Selma
Kent, UK
15 May 1992
My mother looked awful. Her once heart-shaped face was bloated, her complexion blotchy and red. She looked more like eighty than fifty-five. It was a shock to see her like that.
She stumbled towards me and I backed away, blinking. Was I hallucinating?
‘I used to come here with you and your dad,’ she slurred. ‘Is that why you’re here too? Do you remember?’ She frowned. ‘You were young though, just a babe.’
‘You’re drunk.’
‘I’m always drunk.’ She laughed, then started spluttering, covering her mouth with her spotted hand. ‘Where’s my granddaughter then? You had one, didn’t you? I’ve seen you both looking miserable in that café in Queensbay.’

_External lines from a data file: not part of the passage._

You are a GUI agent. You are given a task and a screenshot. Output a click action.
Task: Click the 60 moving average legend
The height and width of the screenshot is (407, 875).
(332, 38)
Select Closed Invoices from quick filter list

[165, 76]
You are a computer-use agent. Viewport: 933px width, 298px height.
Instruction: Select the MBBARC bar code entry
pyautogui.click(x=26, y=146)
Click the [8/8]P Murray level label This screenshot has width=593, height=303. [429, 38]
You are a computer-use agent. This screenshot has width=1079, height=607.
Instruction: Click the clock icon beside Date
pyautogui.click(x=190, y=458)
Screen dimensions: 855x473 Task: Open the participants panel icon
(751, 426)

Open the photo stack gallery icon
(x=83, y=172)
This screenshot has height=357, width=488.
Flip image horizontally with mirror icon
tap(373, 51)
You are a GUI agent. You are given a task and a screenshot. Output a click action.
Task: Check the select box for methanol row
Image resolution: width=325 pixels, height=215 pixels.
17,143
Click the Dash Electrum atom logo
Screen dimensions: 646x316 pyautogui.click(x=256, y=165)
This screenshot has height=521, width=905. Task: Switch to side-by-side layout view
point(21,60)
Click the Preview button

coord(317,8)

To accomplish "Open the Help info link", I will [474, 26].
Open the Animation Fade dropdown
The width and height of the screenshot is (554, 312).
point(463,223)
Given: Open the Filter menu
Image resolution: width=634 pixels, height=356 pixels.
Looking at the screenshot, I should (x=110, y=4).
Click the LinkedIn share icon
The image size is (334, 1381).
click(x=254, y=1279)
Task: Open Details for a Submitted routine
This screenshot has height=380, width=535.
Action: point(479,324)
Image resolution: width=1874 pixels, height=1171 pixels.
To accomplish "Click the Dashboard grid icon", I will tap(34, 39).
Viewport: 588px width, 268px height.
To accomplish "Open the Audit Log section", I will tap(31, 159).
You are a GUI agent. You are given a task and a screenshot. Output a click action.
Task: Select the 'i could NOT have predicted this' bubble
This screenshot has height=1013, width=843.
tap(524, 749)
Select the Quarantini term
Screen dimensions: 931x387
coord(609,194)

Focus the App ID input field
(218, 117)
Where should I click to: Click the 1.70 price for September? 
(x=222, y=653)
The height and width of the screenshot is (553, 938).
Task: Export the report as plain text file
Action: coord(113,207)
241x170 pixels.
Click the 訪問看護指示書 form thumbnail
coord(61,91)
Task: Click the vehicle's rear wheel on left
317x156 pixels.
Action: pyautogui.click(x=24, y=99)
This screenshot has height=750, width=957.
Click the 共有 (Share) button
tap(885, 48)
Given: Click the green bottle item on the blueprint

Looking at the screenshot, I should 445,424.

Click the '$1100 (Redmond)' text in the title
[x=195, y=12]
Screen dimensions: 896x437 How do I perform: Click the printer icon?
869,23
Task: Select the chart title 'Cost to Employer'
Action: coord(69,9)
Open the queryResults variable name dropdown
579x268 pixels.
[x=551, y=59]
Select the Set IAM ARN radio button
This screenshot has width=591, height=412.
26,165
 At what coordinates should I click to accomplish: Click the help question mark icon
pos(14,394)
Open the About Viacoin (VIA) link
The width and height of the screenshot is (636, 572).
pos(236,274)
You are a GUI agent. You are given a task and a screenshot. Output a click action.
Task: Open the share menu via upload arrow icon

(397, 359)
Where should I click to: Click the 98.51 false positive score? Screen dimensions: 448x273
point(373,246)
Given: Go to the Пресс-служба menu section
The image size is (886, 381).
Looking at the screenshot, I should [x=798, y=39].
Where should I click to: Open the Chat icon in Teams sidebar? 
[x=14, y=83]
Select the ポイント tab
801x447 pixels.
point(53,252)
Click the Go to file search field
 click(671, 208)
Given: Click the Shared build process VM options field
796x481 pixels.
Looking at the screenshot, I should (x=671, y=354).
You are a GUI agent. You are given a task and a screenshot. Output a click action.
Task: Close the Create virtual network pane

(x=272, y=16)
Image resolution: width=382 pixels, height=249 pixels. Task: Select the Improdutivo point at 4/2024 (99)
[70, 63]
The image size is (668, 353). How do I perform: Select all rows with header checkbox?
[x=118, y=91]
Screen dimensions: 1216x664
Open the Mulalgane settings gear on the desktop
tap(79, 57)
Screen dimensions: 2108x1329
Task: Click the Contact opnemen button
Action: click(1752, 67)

‘You’ve been to Queensbay?’ I asked.
‘Why shouldn’t I have been? I’m a resident too, you know.’
‘Resident? I don’t understand.’
She smiled, revealing yellow gapped teeth. ‘I own the hotel there.’
I froze.
‘You know the one,’ she continued. ‘The Queensbay Hotel? Not that it’s done me much good,’ she grumbled.
That was when it dawned on me.
My mother was Idris’s stepmother.
‘Oh Jesus,’ I said, putting my hand to my mouth. ‘You married the owner, Mr Peterson.’
‘Yes, and that little thief son of his ran off with my money.’
Thief.
So my mother was the one who’d scrawled that graffiti on the cave. She was the one Idris had been scared of all this time. My mother and her imaginary family.
‘He isn’t a thief,’ I spat. ‘You swindled his father out of that money, out of the whole hotel.’
‘I didn’t,’ my mother said, folding her arms and glaring at me. ‘He signed it over to me fair and square.’
‘I know you,’ I said, striding towards her and jabbing my finger at her. ‘You would have manipulated him.’
She shrugged. ‘Needs must. Don’t tell me you wouldn’t have done the same?’
I shook my head. ‘I wouldn’t.’
She laughed a bitter laugh that sent seagulls squawking away. ‘I’ve been watching you, Selma. All set up in that cave, deceiving those fools, pretending you believe all the shit they spout. All in the hope you’d get that hotel off the man they call Idris.’ She shook her head. ‘I know that kid from when he was this high,’ she said, her hand to her chest. ‘Snivelling whining, useless little boy. You saw that weakness in him and homed in, just like I did with his father.’
‘Rubbish. I don’t want the hotel. I didn’t even know he’d lived there when I met him.’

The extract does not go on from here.